Panchito should have been squirming this week with all eyes on the Lapdog Handler who has suddenly confessed he was had, too. (Yeah, right.) As if things aren’t bad enough, now we have to hear the Chimp is constantly boasting of his drunken days. What would the world be like today if “one of the most powerful journalists in America” in 2000 had actually reported what a sociopath he really is? Heckuva job, Frankie.

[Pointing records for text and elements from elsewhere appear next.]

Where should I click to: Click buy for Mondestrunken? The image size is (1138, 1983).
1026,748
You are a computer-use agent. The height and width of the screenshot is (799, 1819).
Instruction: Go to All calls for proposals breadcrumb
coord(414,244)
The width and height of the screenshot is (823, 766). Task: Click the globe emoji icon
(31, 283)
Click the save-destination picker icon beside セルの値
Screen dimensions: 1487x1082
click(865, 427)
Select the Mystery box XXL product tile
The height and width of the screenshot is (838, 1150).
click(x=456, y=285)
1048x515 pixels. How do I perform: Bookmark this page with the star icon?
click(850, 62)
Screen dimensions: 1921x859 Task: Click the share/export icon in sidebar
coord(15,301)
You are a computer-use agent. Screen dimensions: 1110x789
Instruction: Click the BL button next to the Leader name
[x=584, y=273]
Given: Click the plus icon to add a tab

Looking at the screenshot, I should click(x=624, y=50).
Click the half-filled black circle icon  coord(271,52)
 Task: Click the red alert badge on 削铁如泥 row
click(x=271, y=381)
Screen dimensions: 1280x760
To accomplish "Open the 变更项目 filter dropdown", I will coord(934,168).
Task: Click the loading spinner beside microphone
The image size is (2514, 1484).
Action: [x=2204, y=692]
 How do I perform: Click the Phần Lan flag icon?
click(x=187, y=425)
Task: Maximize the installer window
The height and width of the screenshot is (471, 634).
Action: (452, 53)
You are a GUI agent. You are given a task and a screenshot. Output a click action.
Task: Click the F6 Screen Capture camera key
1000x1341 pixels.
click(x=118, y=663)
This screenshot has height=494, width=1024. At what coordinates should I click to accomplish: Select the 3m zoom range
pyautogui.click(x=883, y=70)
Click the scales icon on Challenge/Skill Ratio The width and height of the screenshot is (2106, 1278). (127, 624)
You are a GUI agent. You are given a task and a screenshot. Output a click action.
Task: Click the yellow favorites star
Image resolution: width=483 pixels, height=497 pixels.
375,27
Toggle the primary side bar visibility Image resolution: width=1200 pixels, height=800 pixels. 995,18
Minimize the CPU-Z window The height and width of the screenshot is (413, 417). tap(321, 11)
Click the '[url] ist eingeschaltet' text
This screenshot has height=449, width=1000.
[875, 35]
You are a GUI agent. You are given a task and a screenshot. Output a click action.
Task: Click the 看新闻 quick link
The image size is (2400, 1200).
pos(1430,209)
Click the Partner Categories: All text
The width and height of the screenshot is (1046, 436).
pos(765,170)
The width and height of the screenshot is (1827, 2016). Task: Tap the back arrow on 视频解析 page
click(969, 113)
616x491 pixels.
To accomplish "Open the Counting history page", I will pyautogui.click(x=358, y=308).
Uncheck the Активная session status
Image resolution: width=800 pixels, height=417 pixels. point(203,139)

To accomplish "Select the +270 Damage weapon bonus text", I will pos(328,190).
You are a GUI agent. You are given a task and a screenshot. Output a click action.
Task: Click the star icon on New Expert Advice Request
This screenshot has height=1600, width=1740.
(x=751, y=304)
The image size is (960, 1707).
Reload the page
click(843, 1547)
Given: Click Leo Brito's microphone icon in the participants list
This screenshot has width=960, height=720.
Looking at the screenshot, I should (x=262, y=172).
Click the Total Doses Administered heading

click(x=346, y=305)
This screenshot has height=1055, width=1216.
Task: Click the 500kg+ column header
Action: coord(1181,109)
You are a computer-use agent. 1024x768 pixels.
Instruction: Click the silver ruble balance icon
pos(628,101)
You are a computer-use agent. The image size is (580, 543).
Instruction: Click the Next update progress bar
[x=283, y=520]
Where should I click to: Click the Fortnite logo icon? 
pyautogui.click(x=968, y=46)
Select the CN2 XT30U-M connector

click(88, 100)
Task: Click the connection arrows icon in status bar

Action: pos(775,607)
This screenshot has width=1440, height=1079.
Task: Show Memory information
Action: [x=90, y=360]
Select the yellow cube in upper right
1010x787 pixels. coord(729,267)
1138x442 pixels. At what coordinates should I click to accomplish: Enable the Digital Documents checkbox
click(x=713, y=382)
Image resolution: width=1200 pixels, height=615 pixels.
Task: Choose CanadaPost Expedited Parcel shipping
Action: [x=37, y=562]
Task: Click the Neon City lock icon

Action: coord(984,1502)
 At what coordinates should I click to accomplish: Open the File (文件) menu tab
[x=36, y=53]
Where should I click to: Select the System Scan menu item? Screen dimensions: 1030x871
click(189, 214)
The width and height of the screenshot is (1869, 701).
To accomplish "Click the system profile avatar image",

But someone actually made the cake

And not to kick one birdcage liner too hard, but miracle fruit looks to be the Tasmanian devil of food news. I read about those poor creatures and their contagious cancer first in Harper’s, then on the Guardian, then on the front page of the Journal. This “scoop” seems to be traveling in the opposite direction. Coming soon: Artichokes will muck up the taste of your wine! Oh, and that ricotta? I guess chefs must read Metropolitan Home from way back. And the good ones traverse the Greenmarket rather than making Polly-O facsimiles themselves.

Pardon my fromage

This was a good week for flacks with Upper West Side food emporiums to sell. Zabar’s got both the broadsheet and the tab (maybe more?) to take the same bait. (Q&A ruled.) And the propaganda catapulter for the book coming soon from my favorite grocer gets mega-points for deftest dodging in describing Bedlam on Broadway. “Memorable” and “incredibly unique experience” would certainly apply to my last expedition — within three minutes of walking in, I had steered an older man in a suit with a shopping list in his hand and wife-fear on his face first to the romaine, then to the arugula, and then I was muscling my way to the portobellos when I heard “move your fucking cart!” and turned to see a Sydney Pollack look-alike in ridiculous shorts waving his fist at a black church lady slowly picking through the onions. Her howling response: “You son of a bitch!” Yep, like no other market.